There seems to be some technicalities with this problem, so I need your help.
Is graph of $f(x)= $$x^2 - 4 \sqrt{x}$ symmetric about the y-axis or is it technically not symmetric because it's only partly a parabola?
Does it have any asymptotes? I believe it has an x intercept at x=0, but when I graph it on a Ti-84 Plus C the graph does not intercept 0 and looks to have a vertical asymptote of 0.
And dependent upon whether or not it has an aymptote, would the interval of increase be 0 to infinity? Would the interval of concavity be the same as the interval increase?
Is the point of inflection the vertex in this case?
Thank you in advance, your help is always appreciated!
The graph is not symmetric about the y-axis because the function is not real for x < 0. The graph has no asymptotes. It has an x-intercept at x=0, but the Ti-84's resolution is not high enough to show it.

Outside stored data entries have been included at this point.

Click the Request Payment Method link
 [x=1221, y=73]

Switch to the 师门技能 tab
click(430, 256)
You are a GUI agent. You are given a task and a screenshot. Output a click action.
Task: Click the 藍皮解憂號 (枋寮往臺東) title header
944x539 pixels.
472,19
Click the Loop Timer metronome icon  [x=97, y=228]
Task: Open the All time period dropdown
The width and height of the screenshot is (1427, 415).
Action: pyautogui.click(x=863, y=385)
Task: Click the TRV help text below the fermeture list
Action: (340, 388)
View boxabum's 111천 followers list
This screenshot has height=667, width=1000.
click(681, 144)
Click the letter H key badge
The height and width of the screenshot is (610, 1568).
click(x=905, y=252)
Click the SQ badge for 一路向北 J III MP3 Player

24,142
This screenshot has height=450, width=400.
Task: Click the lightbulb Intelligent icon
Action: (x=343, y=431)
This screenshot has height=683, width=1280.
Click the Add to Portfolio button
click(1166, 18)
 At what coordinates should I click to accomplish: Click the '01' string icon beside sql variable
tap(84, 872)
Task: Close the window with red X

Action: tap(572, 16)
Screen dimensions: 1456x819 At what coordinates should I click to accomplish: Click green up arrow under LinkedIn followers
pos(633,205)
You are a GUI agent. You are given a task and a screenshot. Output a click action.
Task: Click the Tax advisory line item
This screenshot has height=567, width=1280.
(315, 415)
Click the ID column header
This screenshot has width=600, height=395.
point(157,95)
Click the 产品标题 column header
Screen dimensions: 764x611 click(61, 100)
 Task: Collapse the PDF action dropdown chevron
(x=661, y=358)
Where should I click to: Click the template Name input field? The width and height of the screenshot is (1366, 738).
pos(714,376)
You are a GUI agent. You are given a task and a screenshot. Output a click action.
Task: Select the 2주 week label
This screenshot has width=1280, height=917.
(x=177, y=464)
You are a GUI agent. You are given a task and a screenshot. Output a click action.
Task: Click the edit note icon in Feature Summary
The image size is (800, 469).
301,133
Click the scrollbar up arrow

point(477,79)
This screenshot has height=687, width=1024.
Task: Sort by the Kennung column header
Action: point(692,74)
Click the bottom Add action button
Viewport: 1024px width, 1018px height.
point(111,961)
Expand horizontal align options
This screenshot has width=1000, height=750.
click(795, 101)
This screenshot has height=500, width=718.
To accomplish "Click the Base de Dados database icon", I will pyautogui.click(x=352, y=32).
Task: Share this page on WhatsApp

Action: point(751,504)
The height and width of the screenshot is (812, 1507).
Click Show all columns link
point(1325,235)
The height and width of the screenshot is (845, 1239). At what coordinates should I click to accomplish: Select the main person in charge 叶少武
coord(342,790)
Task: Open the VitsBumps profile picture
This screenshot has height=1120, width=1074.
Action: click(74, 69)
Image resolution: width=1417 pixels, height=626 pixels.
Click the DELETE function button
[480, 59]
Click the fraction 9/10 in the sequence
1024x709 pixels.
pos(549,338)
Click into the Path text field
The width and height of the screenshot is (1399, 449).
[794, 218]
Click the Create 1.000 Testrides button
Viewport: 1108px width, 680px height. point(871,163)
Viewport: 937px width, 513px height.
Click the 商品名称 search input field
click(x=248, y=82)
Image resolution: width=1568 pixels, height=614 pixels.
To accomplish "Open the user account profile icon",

Differentiate the function to find the interval of increase:
$$\frac{dy}{dx}=2x-\frac{2}{\sqrt x}$$
Since the first derivative is greater than zero when x > 1, the function is increasing on the interval x > 1. For the interval of concavity, differentiate once more:
$$\frac{d^2y}{dx^2}=2+\frac{1}{x^\frac{3}{2}}$$
Since the second derivative is positive for all in the domain, the function is concave up on x > 0. Points of inflection occur when the second derivative changes sign, so this function has no points of inflection.